PS: voor mensen die pandora hebben als provider raad ik ntp1.belnet.be aan, ntp.belnet.be is soms niet bereikbaar en de timeservers van pandora zijn niet nauwkeurig

----------

## tdm

Bedankt, het 'date' commando werkt perfect na wat lezen van de man pages  :Smile: 

----------

## AlterEgo

 *tdm wrote:*   

> Bedankt, het 'date' commando werkt perfect na wat lezen van de man pages 

 

Whehe, daarvoor werkte het date-commando al even goed   :Wink: 

----------

## iKiddo

Als ik switch tussen win98se en gentoo gaat mijn klok telkens drijven. Ik ben net in Gentoo geweest en er staat nu in mijn (win) klok 23:33  :Sad: 

Iemand enig idee hoe dit te voorkomen? Ik heb zoneinfo/Europe/Amsterdam naar /etc/localtime gelinkt en in rc.conf staat hij op local.
____________
* OPDRACHT 1:
Neem uit de forumdraad over de systeemklok het stuk van "Whehe, daarvoor werkte" tot en met "hij op local." opnieuw over, en vervang daarin "Europe/Amsterdam" door "Europe/Brussels".
* OPDRACHT 2:
Zet de forumdraad over de systeemklok voort na de laatste zin.

* GETOOND MATERIAAL:
____________
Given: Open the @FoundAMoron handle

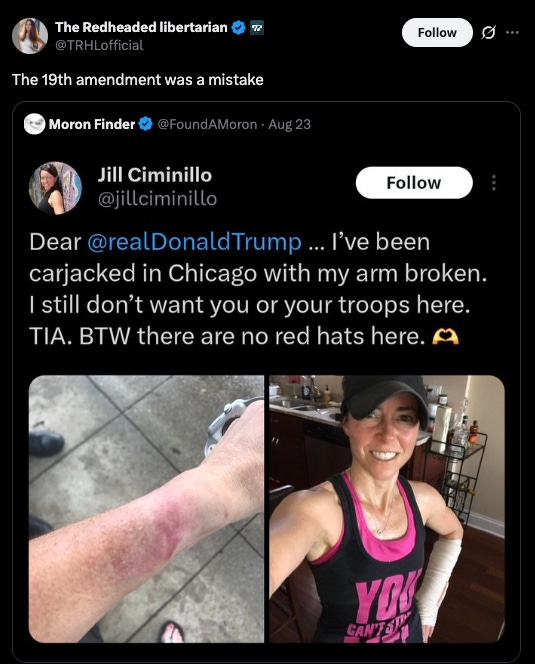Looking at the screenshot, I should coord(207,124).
____________
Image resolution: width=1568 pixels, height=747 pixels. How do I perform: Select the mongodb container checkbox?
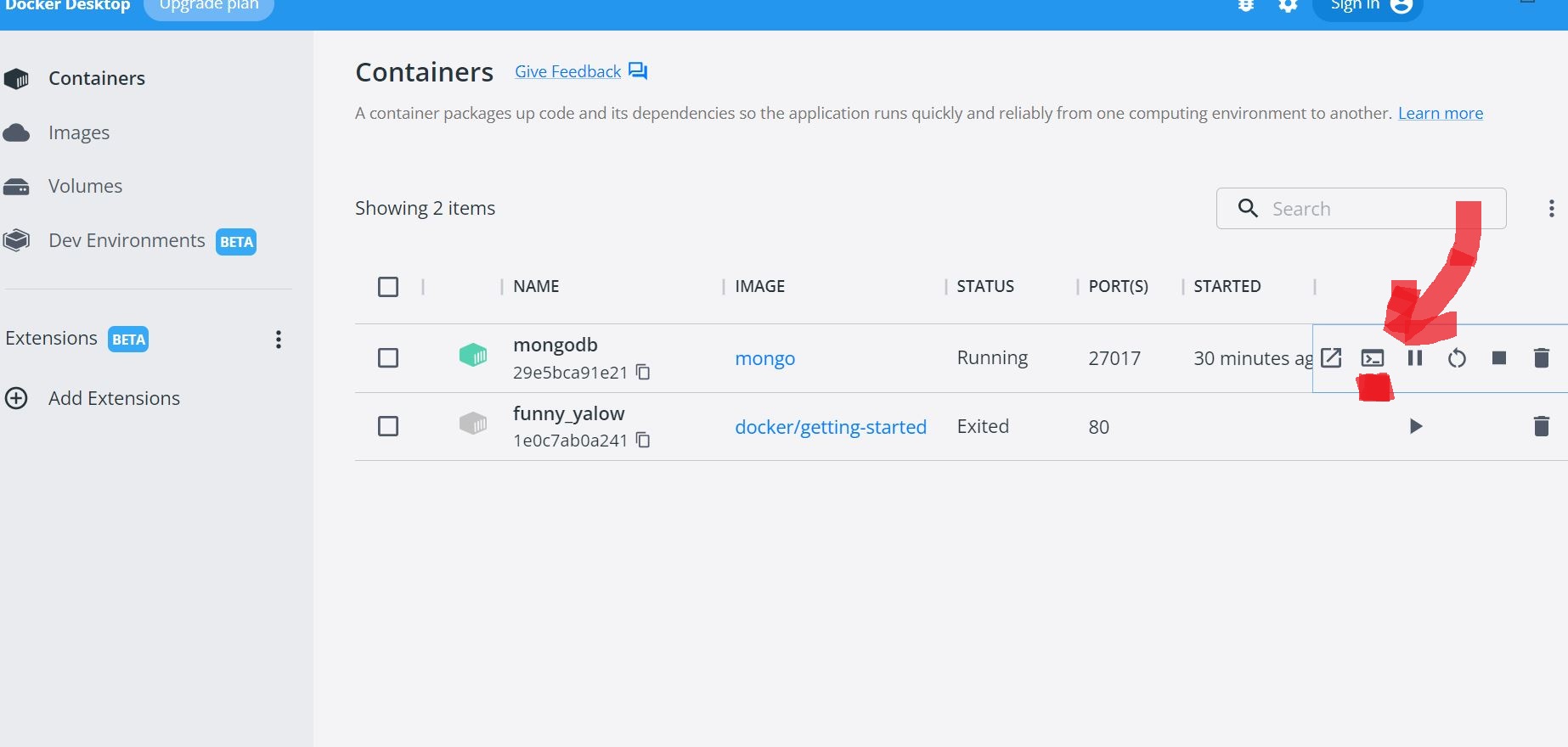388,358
____________
* EINDANTWOORD 1:
Whehe, daarvoor werkte het date-commando al even goed   :Wink: 

----------

## iKiddo

Als ik switch tussen win98se en gentoo gaat mijn klok telkens drijven. Ik ben net in Gentoo geweest en er staat nu in mijn (win) klok 23:33  :Sad: 

Iemand enig idee hoe dit te voorkomen? Ik heb zoneinfo/Europe/Brussels naar /etc/localtime gelinkt en in rc.conf staat hij op local.

* EINDANTWOORD 2:
Op mijn moeders PC met gentoo1.2 doet hij het wel goed  :Sad: 

----------

## tdm

Ik heb, na het goed zetten van de tijd met het date commando in Linux, mijn tijd in windows 1 keer goed gezet, en sindsdien blijft die goed staan.

Heb je dat al geprobeerd?

----------

## iKiddo

Ja al duizende keren  :Sad: 

----------

## Zu`

 *iKiddo wrote:*   

> Als ik switch tussen win98se en gentoo gaat mijn klok telkens drijven. Ik ben net in Gentoo geweest en er staat nu in mijn (win) klok 23:33 
> 
> Iemand enig idee hoe dit te voorkomen? Ik heb zoneinfo/Europe/Amsterdam naar /etc/localtime gelinkt en in rc.conf staat hij op local.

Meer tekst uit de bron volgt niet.